Hansbrough joins a front court rotation that includes Valanciunas, Amir Johnson and Quincy Acy. The 27-year-old is a career 20-minute-a-game power forward, and Ujiri sees him as a "strong rotation player."

Hansbrough would like to be more than that. He has only started 38 of 246 career NBA games, but the North Carolina product figures he's more than just a minor role player.

"I can be more than just a 20-minute energy guy coming off the bench at times," he said. "I feel like I can really add that, improve my jump shot and become effective."

Defence is undoubtedly the strength of Hansbrough's game. He's averaging 8.9 points and 4.7 rebounds but is a solid low-post defender who plays beyond his six-foot-nine, 250-pound frame.

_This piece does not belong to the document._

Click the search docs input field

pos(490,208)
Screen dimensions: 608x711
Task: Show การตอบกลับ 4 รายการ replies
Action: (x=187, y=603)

Ujiri has seen some development on the offensive end for Hansbrough, who got to the free-throw line 300 times last season, as much as San Antonio Spurs big man Tim Duncan.

"All that means is he keeps putting pressure on you and attacking the boards and attacking the rim," Ujiri said. "He's developed some kind of jump shot from 15 feet. He's improved. He's become a mature player and that's kind of what you want with a power forward of that calibre."

Naturally, the Raptors didn't get Hansbrough for his offensive prowess. They know what to expect from him.

"Toughness, grit, a winner," Ujiri said. "He's won every step of the way. We want to add those kind of players. Toughness and grit, good experience in the NBA as a power forward."

After trading centre Andrea Bargnani to the New York Knicks for Steve Novak, Marcus Camby, swingman Quentin Richardson and a couple of draft picks, Ujiri signing Hansbrough to a two-year deal is just another step in a roster transformation. And it's certainly not the end of it.

Ujiri has a veterans minimum salary exception to use and knows another backup guard is needed. It also couldn't hurt to get better shooting the ball.

"We do understand that there are other things we need to work on with making the team better," he said. "We'll continue trying to add to see what we can get."